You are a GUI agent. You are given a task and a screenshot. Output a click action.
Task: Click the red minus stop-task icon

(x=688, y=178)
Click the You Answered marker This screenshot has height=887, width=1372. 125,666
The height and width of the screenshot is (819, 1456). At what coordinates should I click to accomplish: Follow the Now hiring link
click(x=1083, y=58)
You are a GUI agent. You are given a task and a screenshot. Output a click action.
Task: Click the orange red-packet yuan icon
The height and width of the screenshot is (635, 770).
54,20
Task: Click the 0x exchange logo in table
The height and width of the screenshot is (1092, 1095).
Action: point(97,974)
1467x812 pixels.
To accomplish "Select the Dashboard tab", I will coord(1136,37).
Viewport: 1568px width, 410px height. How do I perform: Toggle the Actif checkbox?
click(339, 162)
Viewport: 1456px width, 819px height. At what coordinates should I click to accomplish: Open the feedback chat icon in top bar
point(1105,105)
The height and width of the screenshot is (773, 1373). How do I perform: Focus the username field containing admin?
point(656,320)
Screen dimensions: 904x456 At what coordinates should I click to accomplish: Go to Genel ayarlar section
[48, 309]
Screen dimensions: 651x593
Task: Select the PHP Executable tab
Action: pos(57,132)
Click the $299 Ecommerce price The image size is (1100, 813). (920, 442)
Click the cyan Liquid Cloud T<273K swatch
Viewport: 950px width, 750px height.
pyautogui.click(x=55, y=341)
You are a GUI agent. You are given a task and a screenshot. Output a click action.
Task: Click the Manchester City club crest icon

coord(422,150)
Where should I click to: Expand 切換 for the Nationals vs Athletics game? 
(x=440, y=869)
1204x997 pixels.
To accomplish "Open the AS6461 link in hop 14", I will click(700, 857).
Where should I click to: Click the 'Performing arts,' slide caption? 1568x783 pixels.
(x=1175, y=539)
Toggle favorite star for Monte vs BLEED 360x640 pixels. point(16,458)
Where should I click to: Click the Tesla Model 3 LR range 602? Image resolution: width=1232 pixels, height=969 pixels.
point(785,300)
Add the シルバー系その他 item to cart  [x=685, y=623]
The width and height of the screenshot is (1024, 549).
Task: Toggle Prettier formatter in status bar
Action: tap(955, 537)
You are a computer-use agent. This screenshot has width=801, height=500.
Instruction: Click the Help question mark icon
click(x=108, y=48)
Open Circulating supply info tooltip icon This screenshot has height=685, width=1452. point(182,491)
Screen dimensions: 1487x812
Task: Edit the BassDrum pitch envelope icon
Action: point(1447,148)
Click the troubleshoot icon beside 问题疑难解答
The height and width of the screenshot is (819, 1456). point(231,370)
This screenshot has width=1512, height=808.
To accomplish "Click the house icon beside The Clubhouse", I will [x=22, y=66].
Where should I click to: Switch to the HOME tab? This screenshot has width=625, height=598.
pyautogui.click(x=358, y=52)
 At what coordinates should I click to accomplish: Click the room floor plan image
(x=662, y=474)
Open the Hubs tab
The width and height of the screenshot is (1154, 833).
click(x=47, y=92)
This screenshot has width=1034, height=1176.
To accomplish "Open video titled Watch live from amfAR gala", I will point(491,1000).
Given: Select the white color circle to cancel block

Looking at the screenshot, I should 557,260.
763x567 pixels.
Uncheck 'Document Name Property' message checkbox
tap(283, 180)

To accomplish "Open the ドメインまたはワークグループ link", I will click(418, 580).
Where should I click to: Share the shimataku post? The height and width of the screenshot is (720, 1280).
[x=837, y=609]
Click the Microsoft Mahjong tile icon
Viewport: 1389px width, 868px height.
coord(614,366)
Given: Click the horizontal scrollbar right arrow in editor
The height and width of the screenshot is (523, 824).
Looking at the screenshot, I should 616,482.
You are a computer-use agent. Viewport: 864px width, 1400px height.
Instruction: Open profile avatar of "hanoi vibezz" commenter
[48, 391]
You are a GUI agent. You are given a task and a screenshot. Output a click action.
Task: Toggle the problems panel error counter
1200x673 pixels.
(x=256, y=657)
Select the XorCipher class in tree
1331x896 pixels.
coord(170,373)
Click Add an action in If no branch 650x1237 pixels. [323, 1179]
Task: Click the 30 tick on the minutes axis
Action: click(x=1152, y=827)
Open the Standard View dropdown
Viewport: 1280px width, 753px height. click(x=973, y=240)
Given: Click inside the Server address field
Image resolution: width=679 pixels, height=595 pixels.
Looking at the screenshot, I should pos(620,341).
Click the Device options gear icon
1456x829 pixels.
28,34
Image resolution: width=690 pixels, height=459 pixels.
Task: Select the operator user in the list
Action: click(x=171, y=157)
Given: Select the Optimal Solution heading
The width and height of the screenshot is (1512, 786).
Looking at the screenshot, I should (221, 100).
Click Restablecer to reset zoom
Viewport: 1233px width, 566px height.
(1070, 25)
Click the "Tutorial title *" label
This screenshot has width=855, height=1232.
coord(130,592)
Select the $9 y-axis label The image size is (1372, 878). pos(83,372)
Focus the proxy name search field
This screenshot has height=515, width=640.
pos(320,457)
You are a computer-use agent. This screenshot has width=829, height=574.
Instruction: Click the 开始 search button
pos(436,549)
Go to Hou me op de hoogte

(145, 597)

━━━━━━

Reproduce verbatim the part of the data that opens with the line containing "Select the $9" and closes with the final line of the data, including both of those lines.

Select the $9 y-axis label The image size is (1372, 878). pos(83,372)
Focus the proxy name search field
This screenshot has height=515, width=640.
pos(320,457)
You are a computer-use agent. This screenshot has width=829, height=574.
Instruction: Click the 开始 search button
pos(436,549)
Go to Hou me op de hoogte

(145, 597)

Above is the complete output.